▸ Aim of the task:
Set down the line that has "Given: Click the Ollama llama logo" and each line beneath it, through the last line of the entries, exactly and with no others.
Start of Dataset extract
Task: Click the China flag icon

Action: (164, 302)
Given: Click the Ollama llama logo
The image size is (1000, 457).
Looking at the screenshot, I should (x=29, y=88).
End of Dataset extract
▸ Response:
Given: Click the Ollama llama logo
The image size is (1000, 457).
Looking at the screenshot, I should (x=29, y=88).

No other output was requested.